I was diagnosed with Bipolar disorder my first year of college (waaayyy back in 1987). In my way of thinking, that is when my chronic illness diagnosis began. In retrospect, I was most likely ill before then. I can surely think of many things in my life up to that point that in retrospect pointed to what I will just call "odd behavior".
As to my other issues, I was always the drama queen in the family. If I stubbed my toe it hurt much more for me then the average person. Pain was my middle name. Everything always hurt. I don't think anyone really knew what to do with me, I was the little actress so I was treated as such. I don't blame anyone for that, that's just how it was. It wasn't until recently, until April of 2012 did I even understand why my entire body always hurt.
As I got older I felt worse and worse. I had the physical discomfort of depression, the added stress of a crappy marriage I entered into far too young, and a very complicated pregnancy. I gained 175 lbs in the process of my pregnancy. I had a rough labor, and a c-section. I gave birth to an 11 lb.1 oz beautiful daughter.

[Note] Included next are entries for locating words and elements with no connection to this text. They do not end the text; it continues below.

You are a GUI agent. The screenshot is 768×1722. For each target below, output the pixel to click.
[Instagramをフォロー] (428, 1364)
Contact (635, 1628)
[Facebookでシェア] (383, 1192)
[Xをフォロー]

My body was never the same.
I had cervical cancer which was caught very early, but it took about 3 1/2 years to finally nail it.
I was finally healthy enough to start working, and took a position with a software company where I remained for 15 years. I became vice-president and stayed with the company until I was laid off in May of 2011.
During all of this, after 11 years of morbid obesity I had gastric bypass. I lost all of that weight in a few short months and for almost a year I felt wonderful. I wish that after 9 years post-op I could still feel the same however, weight isn't everything.
Now with Lupus, Fibro, Peripheral Neuropathy, Hypothyroid, and bipolar I see that the chronic illness community isn't just someone with pain, isn't just someone with lupus or fibro. The chronic illness community consists of all of us that deal on a day-to-day basis with minds and bodies that do not behave as they should. Minds and bodies that for reasons beyond our control give us immeasurable grief.
Recently, with the help and support of the Chronically Awesome Community, I was introduced to my new rheumatologist. After terrible experiences with the medical community, I had given up on doctors. Finding a new doctor that would listen, and with the support of my community, I am now receiving excellent care, and have even learned that I also have EDS. Another diagnosis, yes. Another mystery solved: important.
Our lifestyles are different because our bodies and our minds are different. We need places to go to talk about these things. Often what bothers the person with Borderline Personality Disorder can be similar to what bothers the Lupus patient. These things can be the stigma, the limitations, the fear. The other symptoms may not be the same, but chronic awesomeness of our day to day... that's the same. We all have something to learn from each other, and that is what I want to do here. That is What The Jules. That's me.
Other things that are me? I swear a lot, I sing a lot, I love my dogs and my kid and cooking. I cry when I am happy and I laugh and joke when I am sad. I am mixed up and weird and crazy. I am quick to snark but I rarely mean it.
Go out and show the world what being chronically awesome means. And if you aren't sure yet, just remember, we don't use our misery as currency, we are proud of who we are and the only thing slowing us down is a label. Even from a chair or a bed we get shit done. Let's get it done!